▸ The task
Set down word for word the lines that begin the entries and run through the line containing "دیدگاه (730, 1852)". Give nothing further.

(Study material Opens)

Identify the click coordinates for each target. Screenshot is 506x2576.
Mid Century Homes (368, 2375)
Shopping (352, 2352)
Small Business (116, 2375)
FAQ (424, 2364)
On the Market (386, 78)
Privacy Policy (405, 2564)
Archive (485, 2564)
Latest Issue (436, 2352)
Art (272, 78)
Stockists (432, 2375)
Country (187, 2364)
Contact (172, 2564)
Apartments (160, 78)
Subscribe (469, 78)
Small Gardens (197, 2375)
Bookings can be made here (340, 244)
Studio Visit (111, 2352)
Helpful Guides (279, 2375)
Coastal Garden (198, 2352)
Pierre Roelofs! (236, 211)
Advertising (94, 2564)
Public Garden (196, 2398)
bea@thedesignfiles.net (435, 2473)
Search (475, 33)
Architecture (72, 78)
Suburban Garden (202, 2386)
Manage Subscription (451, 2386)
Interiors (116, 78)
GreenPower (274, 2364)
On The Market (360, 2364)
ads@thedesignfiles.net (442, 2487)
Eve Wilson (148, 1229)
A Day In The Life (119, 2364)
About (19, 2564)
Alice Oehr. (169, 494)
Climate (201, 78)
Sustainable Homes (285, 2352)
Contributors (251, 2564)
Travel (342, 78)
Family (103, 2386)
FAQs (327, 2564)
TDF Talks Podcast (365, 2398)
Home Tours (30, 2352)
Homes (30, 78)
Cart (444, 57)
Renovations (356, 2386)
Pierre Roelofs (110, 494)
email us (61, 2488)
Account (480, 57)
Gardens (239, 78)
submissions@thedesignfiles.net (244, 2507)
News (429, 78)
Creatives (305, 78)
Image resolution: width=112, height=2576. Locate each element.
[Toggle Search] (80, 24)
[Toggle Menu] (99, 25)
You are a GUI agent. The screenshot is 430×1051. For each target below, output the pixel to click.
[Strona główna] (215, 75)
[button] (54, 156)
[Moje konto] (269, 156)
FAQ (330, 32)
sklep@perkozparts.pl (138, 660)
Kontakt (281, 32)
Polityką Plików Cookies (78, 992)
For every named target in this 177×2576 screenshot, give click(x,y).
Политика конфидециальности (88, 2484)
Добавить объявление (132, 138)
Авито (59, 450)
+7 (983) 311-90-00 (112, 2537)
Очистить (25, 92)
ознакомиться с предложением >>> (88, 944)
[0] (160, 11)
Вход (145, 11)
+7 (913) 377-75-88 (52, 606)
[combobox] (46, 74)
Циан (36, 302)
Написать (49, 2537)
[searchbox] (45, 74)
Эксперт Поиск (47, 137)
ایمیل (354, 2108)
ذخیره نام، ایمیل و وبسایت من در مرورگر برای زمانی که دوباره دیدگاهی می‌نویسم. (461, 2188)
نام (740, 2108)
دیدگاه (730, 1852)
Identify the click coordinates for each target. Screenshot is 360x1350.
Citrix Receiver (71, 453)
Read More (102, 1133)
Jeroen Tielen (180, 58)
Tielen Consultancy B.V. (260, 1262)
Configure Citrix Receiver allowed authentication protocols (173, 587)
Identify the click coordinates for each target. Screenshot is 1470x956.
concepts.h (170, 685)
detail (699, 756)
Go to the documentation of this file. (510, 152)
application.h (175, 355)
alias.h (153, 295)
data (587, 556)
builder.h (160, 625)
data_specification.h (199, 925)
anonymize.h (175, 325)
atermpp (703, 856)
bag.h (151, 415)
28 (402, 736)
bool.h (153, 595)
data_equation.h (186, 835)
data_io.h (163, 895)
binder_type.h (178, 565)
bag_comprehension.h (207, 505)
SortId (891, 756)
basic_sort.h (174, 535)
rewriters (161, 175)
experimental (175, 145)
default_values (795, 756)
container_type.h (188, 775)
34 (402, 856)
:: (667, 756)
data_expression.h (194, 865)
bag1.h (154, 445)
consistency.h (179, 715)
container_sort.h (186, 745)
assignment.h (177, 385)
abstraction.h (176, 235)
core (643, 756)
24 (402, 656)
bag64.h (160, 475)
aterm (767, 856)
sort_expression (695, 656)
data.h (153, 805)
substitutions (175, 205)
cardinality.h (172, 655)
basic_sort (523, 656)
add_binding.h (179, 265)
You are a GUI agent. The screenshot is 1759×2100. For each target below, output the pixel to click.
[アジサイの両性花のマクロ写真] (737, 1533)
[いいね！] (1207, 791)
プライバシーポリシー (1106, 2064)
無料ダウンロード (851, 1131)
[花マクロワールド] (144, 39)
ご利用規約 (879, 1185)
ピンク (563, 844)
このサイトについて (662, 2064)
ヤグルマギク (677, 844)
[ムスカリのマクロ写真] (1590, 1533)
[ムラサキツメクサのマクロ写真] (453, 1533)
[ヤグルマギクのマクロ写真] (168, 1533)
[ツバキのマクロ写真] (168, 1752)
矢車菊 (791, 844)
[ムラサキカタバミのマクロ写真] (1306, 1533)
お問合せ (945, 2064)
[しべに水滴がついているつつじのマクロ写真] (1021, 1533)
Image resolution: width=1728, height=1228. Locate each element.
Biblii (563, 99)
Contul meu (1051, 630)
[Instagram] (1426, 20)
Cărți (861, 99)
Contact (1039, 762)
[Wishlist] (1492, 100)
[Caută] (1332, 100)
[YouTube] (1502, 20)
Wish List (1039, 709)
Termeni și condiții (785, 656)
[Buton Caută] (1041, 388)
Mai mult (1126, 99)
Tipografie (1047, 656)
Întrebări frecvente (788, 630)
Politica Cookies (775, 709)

(Study material Closes)

▸ Result for this exercise
Identify the click coordinates for each target. Screenshot is 506x2576.
Mid Century Homes (368, 2375)
Shopping (352, 2352)
Small Business (116, 2375)
FAQ (424, 2364)
On the Market (386, 78)
Privacy Policy (405, 2564)
Archive (485, 2564)
Latest Issue (436, 2352)
Art (272, 78)
Stockists (432, 2375)
Country (187, 2364)
Contact (172, 2564)
Apartments (160, 78)
Subscribe (469, 78)
Small Gardens (197, 2375)
Bookings can be made here (340, 244)
Studio Visit (111, 2352)
Helpful Guides (279, 2375)
Coastal Garden (198, 2352)
Pierre Roelofs! (236, 211)
Advertising (94, 2564)
Public Garden (196, 2398)
bea@thedesignfiles.net (435, 2473)
Search (475, 33)
Architecture (72, 78)
Suburban Garden (202, 2386)
Manage Subscription (451, 2386)
Interiors (116, 78)
GreenPower (274, 2364)
On The Market (360, 2364)
ads@thedesignfiles.net (442, 2487)
Eve Wilson (148, 1229)
A Day In The Life (119, 2364)
About (19, 2564)
Alice Oehr. (169, 494)
Climate (201, 78)
Sustainable Homes (285, 2352)
Contributors (251, 2564)
Travel (342, 78)
Family (103, 2386)
FAQs (327, 2564)
TDF Talks Podcast (365, 2398)
Home Tours (30, 2352)
Homes (30, 78)
Cart (444, 57)
Renovations (356, 2386)
Pierre Roelofs (110, 494)
email us (61, 2488)
Account (480, 57)
Gardens (239, 78)
submissions@thedesignfiles.net (244, 2507)
News (429, 78)
Creatives (305, 78)
Image resolution: width=112, height=2576. Locate each element.
[Toggle Search] (80, 24)
[Toggle Menu] (99, 25)
You are a GUI agent. The screenshot is 430×1051. For each target below, output the pixel to click.
[Strona główna] (215, 75)
[button] (54, 156)
[Moje konto] (269, 156)
FAQ (330, 32)
sklep@perkozparts.pl (138, 660)
Kontakt (281, 32)
Polityką Plików Cookies (78, 992)
For every named target in this 177×2576 screenshot, give click(x,y).
Политика конфидециальности (88, 2484)
Добавить объявление (132, 138)
Авито (59, 450)
+7 (983) 311-90-00 (112, 2537)
Очистить (25, 92)
ознакомиться с предложением >>> (88, 944)
[0] (160, 11)
Вход (145, 11)
+7 (913) 377-75-88 (52, 606)
[combobox] (46, 74)
Циан (36, 302)
Написать (49, 2537)
[searchbox] (45, 74)
Эксперт Поиск (47, 137)
ایمیل (354, 2108)
ذخیره نام، ایمیل و وبسایت من در مرورگر برای زمانی که دوباره دیدگاهی می‌نویسم. (461, 2188)
نام (740, 2108)
دیدگاه (730, 1852)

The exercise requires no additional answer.